Working with datasets (API)

Creating a dataset

ℹ️

Note

Datasets can't be deleted via the SDK or the API, as this is a significant and irreversible operation. Please use our web-app to delete datasets.

You can use the API to create a dataset using the example below. However, you need to create a public-private key pair for Encord first.

You'll need to choose where your data will be hosted by specifying the type of payload in the example below.
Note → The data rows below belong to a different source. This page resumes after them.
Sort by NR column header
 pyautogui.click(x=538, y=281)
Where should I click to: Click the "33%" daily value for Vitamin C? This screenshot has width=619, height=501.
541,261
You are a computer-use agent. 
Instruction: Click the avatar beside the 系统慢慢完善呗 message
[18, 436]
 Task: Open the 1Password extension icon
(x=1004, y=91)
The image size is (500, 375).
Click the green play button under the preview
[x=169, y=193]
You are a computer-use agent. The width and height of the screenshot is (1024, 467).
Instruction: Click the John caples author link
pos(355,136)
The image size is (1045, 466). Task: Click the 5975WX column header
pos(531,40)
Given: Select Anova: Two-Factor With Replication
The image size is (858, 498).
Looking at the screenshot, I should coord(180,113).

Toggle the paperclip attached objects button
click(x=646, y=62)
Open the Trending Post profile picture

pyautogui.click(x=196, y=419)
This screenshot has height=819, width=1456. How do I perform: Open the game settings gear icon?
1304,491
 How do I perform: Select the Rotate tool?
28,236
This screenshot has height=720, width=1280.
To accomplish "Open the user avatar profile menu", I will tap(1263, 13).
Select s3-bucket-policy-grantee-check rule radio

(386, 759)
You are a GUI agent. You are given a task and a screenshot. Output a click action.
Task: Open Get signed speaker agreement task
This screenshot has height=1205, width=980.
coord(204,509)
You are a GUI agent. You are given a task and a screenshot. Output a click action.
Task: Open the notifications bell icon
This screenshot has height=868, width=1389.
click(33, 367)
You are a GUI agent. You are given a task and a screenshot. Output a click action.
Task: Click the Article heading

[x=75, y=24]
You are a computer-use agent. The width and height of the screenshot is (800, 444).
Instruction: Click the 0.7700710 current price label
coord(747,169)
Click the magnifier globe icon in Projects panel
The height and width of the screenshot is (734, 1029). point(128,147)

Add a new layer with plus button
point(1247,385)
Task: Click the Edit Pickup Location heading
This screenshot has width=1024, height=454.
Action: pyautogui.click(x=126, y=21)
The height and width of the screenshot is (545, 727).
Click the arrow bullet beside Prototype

This will determine the type of dataset being created.

Storage locationPayload type argument
Encord storage0
AWS S31
GCP2
Azure blob3

const crypto = require('crypto');
const sshpk = require('sshpk');

const generateAuthHeader = (data, privateKey) => {
    const pkParsed = sshpk.parsePrivateKey(privateKey, 'openssh');
    const hashedData = crypto.createHash('sha256').update(data).digest();
    const s = pkParsed.createSign('sha512');
    s.update(hashedData);
    const signature = s.sign();
    const publicKey = pkParsed.toPublic();
    const pkData = publicKey.parts[0].data;
    const pkDataString = pkData.toString('hex');
    return `${pkDataString}:${signature.parts[0].data.toString('hex')}`;
};

var axios = require('axios');
var data = JSON.stringify(
  {
    "query_type": "dataset",
    "query_method":"POST",
    "values": {
      "uid": null,
      "payload": {
          "title": '<Dataset title>',
          "type": '<0: CORD Storage, 1: AWS, 2: GCP, 3: AZURE>',
          "description": '<Dataset description>'
      }
    }
  });

var config = {
  method: 'post',
  url: 'https://api.encord.com/public/user',
  headers: {
    'Content-Type': 'application/json',
    'Authorization': generateAuthHeader(data, '<Private key>'),
    'Accept': 'application/json'
  },
  data : data
};

axios(config)
.then(function (response) {
  console.log(JSON.stringify(response.data));
})
.catch(function (error) {
  console.log(error);
});
curl --location --request POST 'https://api.encord.com/public/user' \
--header 'Content-Type: application/json' \
--header 'Authorization: <auth_header>' \
--header 'Accept: application/json' \
--data-raw '{
    "query_type": "dataset",
    "query_method":"POST",
    "values": {
      "uid": null,
      "payload": {
          "title": <Dataset title>,
          "type": <0: CORD Storage, 1: AWS, 2: GCP, 3: AZURE>,
          "description": <Dataset description>
      }
    }
}'

Creating a dataset API key

Create a dataset API key via our API, which will be required to interact with the dataset.

Provide the dataset_hash to uniquely identify a dataset. The ResourceID of a dataset is the same as its dataset_hash.

ℹ️

Note

Creating a dataset API key is only possible for admins of a dataset.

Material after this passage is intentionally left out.